• _Exercise details_
Report the tally of lines featuring the word "Viewport" in the entries below, without anything else.

***** Provided data

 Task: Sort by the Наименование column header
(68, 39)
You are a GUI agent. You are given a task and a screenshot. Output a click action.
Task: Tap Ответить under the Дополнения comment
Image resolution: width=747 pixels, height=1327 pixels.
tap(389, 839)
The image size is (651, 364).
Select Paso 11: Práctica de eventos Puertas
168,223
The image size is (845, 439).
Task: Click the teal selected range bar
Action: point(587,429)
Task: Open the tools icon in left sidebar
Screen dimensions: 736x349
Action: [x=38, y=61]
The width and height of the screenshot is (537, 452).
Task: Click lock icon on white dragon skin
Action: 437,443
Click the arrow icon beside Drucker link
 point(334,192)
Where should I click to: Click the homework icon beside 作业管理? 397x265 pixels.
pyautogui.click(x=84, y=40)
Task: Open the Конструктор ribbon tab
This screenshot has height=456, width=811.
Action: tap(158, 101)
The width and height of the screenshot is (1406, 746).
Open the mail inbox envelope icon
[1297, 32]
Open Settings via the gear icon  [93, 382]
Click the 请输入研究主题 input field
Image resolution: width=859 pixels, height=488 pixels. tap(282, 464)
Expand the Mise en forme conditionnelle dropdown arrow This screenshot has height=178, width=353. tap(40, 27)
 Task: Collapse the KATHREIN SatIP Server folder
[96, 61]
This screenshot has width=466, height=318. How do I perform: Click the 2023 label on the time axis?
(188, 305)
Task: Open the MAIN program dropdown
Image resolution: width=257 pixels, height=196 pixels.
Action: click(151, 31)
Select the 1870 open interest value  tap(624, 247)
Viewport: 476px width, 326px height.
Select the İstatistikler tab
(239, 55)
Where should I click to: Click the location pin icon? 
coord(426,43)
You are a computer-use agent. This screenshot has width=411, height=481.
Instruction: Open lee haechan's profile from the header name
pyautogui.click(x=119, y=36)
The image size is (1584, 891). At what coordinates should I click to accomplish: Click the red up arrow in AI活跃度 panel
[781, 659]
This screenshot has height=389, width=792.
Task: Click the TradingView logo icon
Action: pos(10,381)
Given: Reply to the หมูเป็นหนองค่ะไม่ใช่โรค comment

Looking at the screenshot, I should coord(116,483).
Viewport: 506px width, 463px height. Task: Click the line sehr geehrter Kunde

**********

• _Expected answer_
2